Spatio‐temporal assessment of illicit drug use at large scale: evidence from 7 years of international wastewater monitoring - González‐Mariño - - Addiction - Wiley Online Library
Figure 6: 2011–17 total average number of doses/1000 people/day
Background and aims
Wastewater‐based epidemiology is an additional indicator of drug use that is gaining reliability to complement the current established panel of indicators.
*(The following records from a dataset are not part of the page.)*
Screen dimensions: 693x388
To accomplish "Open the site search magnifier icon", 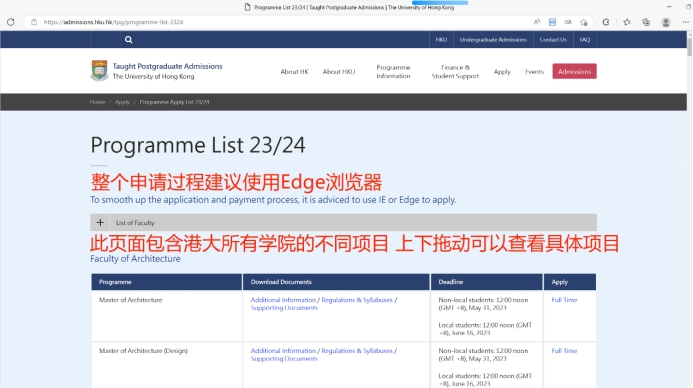I will 129,40.
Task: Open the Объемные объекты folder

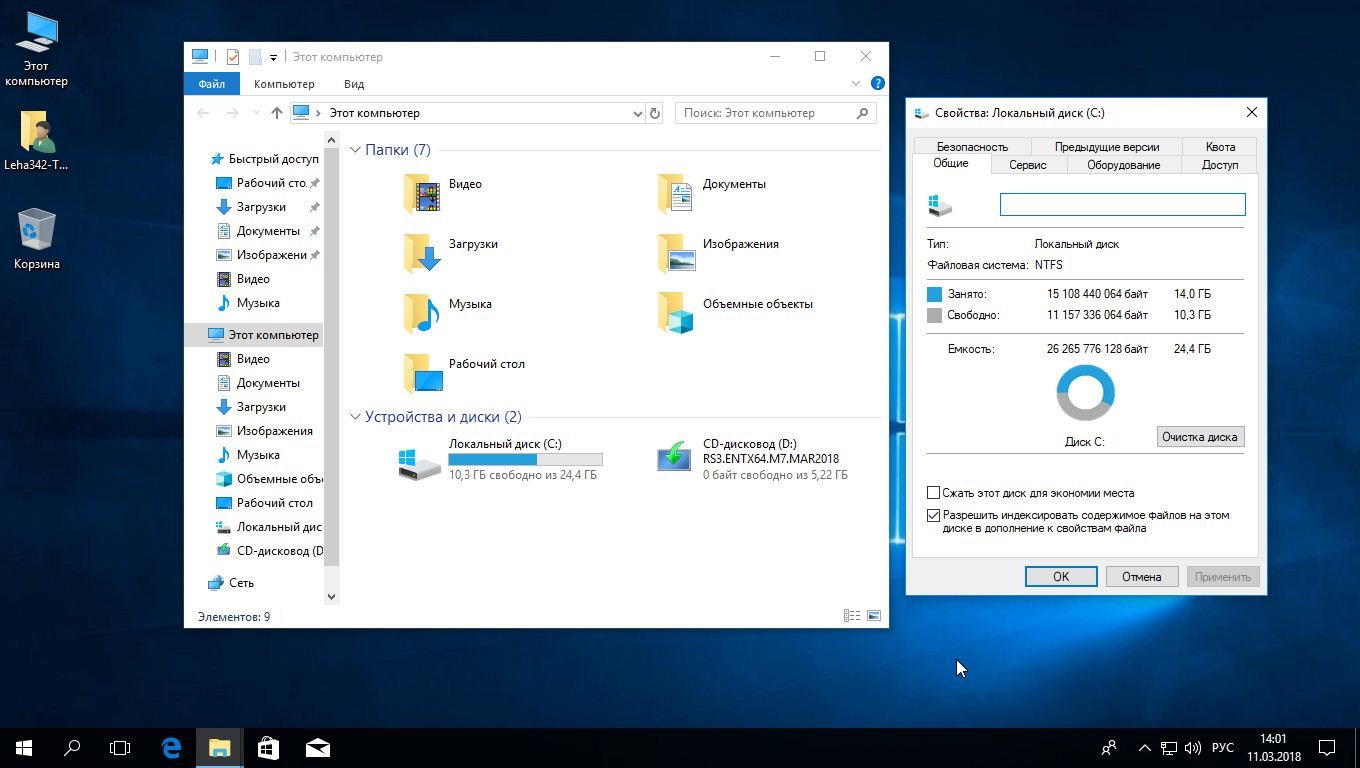Action: point(676,313)
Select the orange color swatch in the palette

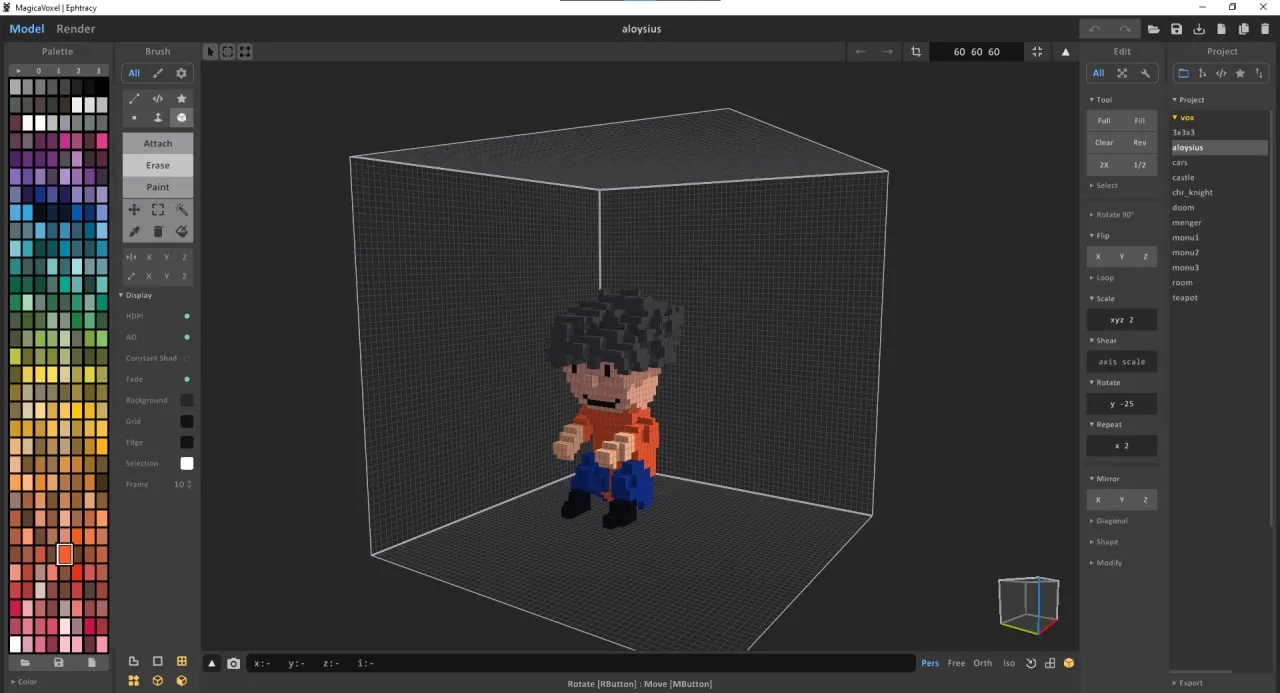[x=64, y=553]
The aims of this study were to: (i) assess spatial and temporal trends of population‐normalized mass loads of benzoylecgonine, amphetamine, methamphetamine and 3,4‐methylenedioxymethamphetamine (MDMA) in raw wastewater over 7 years (2011–17); (ii) address overall drug use by estimating the average number of combined doses consumed per day in each city; and (iii) compare these with existing prevalence and seizure data.
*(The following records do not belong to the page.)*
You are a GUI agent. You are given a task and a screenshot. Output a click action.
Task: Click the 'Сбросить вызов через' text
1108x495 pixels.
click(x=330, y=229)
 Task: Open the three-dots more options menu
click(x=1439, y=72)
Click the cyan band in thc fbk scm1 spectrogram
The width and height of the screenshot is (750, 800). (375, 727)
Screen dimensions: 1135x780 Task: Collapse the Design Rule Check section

Analysis of daily raw wastewater composite samples collected over 1 week per year from 2011 to 2017.
Setting and Participants
Catchment areas of 143 wastewater treatment plants in 120 cities in 37 countries.
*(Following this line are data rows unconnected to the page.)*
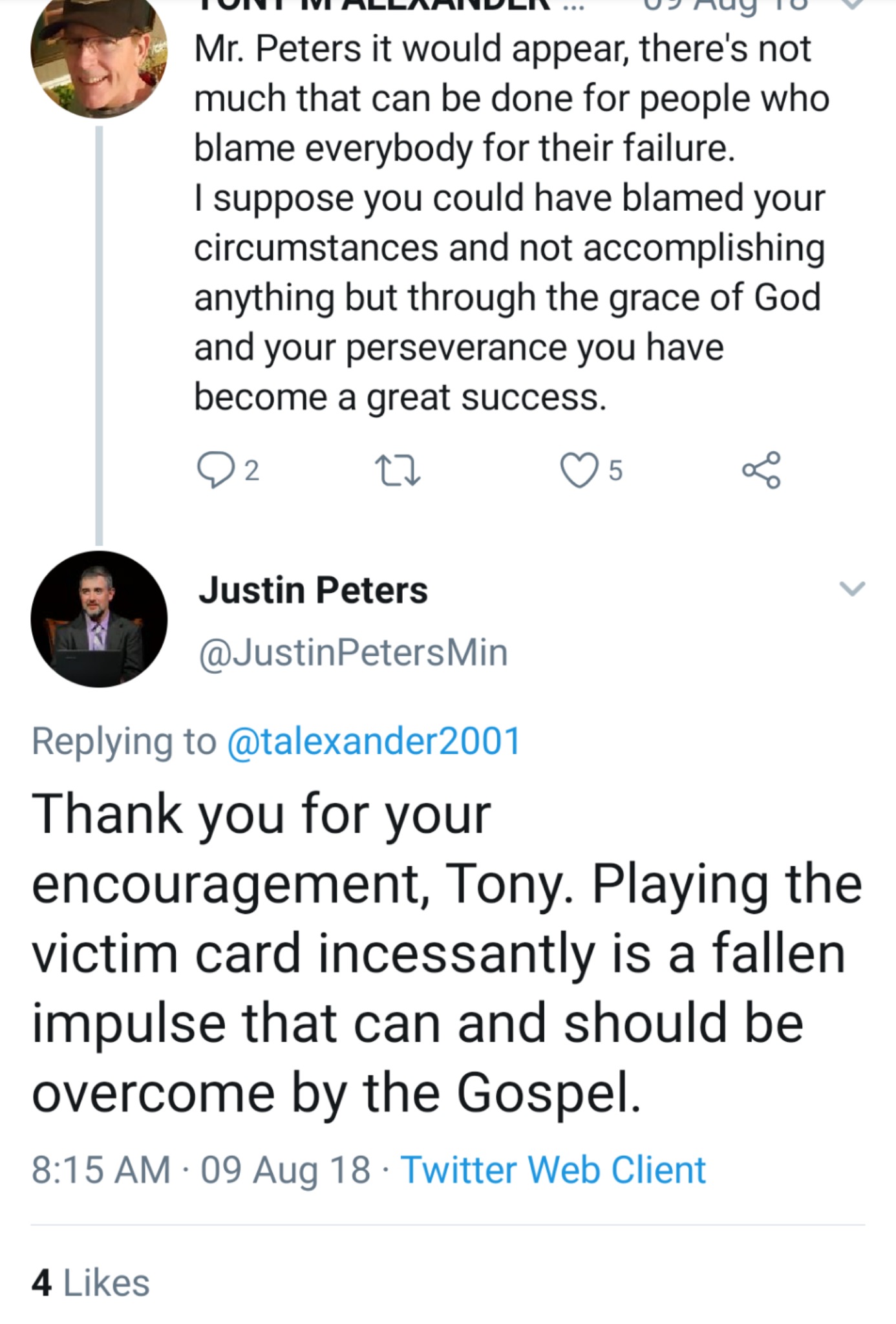The image size is (896, 1324).
Task: Tap the like count 5 beside the heart
Action: 615,470
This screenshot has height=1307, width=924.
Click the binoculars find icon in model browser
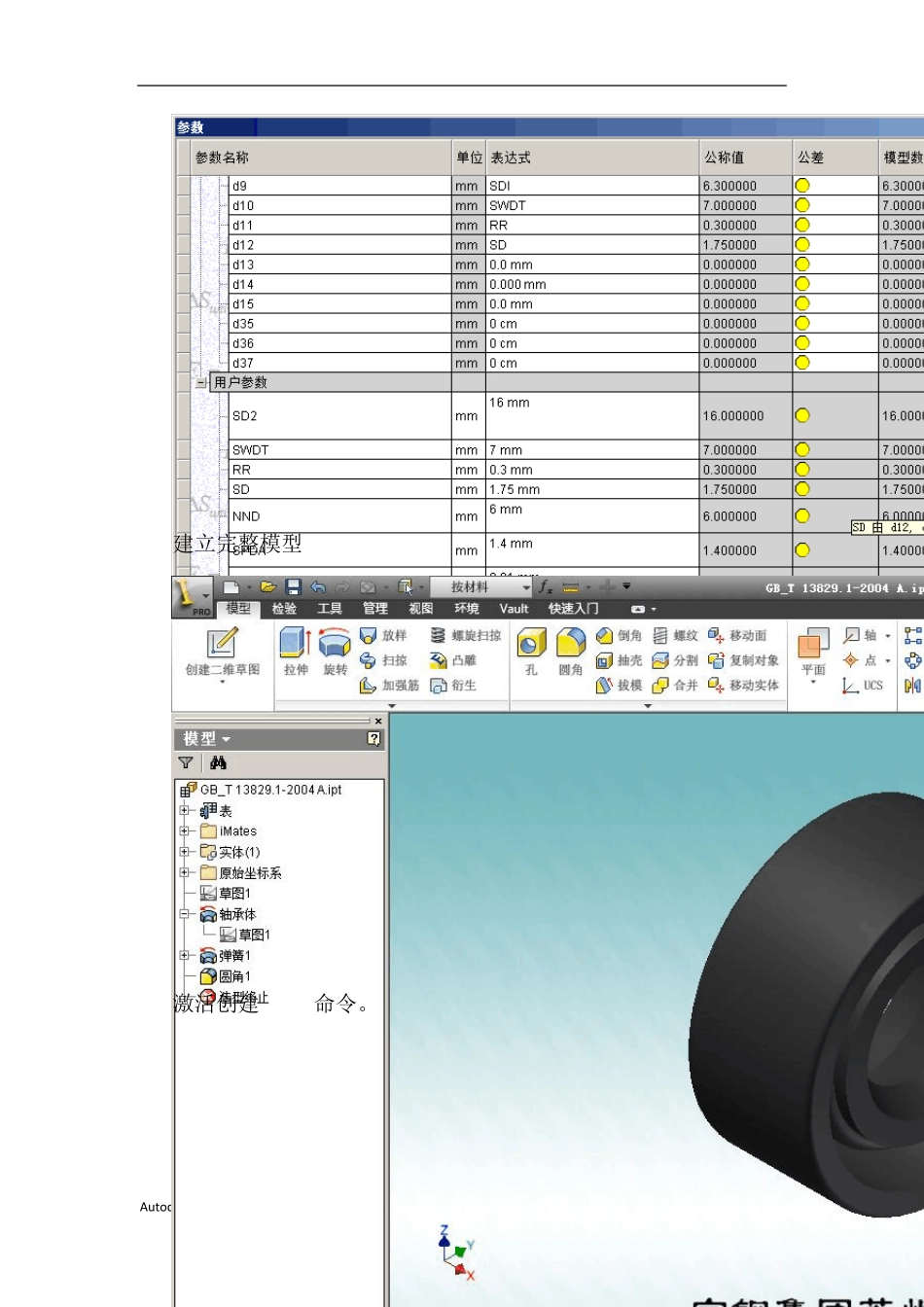pos(218,763)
Parent substances (amphetamine, methamphetamine and MDMA) and the metabolites of cocaine (benzoylecgonine) and of Δ9‐tetrahydrocannabinol (11‐nor‐9‐carboxy‐Δ9‐tetrahydrocannabinol) were measured in wastewater using liquid chromatography–tandem mass spectrometry. Daily mass loads (mg/day) were normalized to catchment population (mg/1000 people/day) and converted to the number of combined doses consumed per day. Spatial differences were assessed world‐wide, and temporal trends were discerned at European level by comparing 2011–13 drug loads versus 2014–17 loads.
Benzoylecgonine was the stimulant metabolite detected at higher loads in southern and western Europe, and amphetamine, MDMA and methamphetamine in East and North–Central Europe. In other continents, methamphetamine showed the highest levels in the United States and Australia and benzoylecgonine in South America. During the reporting period, benzoylecgonine loads increased in general across Europe, amphetamine and methamphetamine levels fluctuated and MDMA underwent an intermittent upsurge.
The analysis of wastewater to quantify drug loads provides near real‐time drug use estimates that globally correspond to prevalence and seizure data.